カミさんは島でレモンを買おう思っていたらしく、最初はレモンの袋をしげしげと眺めていたが、やがて他の柑橘にも興味を示した。特に瓢柑というのを手にして、これなんだろうね?と興味津々だった。見た目はレモンを大きくしたような感じだが、どうやって食べるものなのか。そのまま食べるのかレモンのように添え物にするのか。

そこで店員に質問してみることにした。店に入ると店内はコンビニというよりは昔ながらの集落の雑貨屋という風情。アイスケースからガリガリ君ソーダ味を買って店先で食べたい。こういう長閑な雰囲気がたまらない。

レジにいた店員に声をかけて瓢柑の食べ方を質問してみたところ、酸味はレモンほど強くないが果物としてそのまま食べるにはちょっと酸っぱいので、風味付けに使ったりグレープフルーツみたいに砂糖をまぶして食べたりしますね、とのことだった。

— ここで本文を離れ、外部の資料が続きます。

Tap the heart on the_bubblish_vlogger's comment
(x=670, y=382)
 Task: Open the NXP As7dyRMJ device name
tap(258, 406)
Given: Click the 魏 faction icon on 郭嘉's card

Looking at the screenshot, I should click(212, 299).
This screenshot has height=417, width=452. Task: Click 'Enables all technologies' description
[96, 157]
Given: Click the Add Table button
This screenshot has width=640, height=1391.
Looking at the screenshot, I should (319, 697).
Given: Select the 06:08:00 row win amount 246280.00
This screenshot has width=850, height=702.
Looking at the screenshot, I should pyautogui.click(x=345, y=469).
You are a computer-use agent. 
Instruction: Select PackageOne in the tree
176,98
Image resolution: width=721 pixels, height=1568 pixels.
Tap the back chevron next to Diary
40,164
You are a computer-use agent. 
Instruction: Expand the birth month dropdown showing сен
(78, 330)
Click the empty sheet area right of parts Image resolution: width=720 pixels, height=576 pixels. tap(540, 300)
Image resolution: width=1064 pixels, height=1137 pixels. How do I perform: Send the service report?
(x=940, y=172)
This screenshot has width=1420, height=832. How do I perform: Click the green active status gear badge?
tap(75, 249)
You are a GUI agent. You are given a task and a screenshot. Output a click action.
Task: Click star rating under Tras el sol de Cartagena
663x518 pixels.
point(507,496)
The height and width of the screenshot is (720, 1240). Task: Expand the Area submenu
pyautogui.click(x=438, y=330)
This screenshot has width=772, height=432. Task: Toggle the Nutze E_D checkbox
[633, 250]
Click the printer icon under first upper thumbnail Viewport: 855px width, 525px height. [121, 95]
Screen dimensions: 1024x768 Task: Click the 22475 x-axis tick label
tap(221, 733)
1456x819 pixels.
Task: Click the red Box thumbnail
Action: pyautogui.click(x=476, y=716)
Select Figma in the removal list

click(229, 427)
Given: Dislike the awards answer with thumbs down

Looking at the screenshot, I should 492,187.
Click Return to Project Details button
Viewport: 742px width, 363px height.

これが5個くらい入って98円、安い。ただ我が家は料理にレモンを添える文化がない。最初のうちは精を出して料理を作るかもしれないが、これしきの量でも使いきれるか心配、とカミさんが慎重になって結局見送りとなり、予定どおりレモンせとかを購入。カミさんはレモンをかじれるので、そのまま食べるという。じゃあ瓢柑も行けたのでは?と思ったが藪蛇と思って口にしなかった。

ちなみに、せとかというのは小さめのミカンのようなものだ。迫りくるみずみずしさや濃厚な甘み、といった近年の流行には阿らない、昔のミカンを思い出させる懐かしい味がした。

ちなみに帰宅後に調査したところによると、剽柑は文旦に近い品種だそうで、昭和初期頃に一時期栽培されていたものの、やがて栽培する人がいなくなり生産が途絶えていたのを、近年になって復活させた果物ということだ。文旦に近い品種なので、果肉の酸っぱさよりワタの苦さの方が目立つらしい。なのでワタと内皮を剥けば普通に果物として食べられるそうだ。買っておけばよかった。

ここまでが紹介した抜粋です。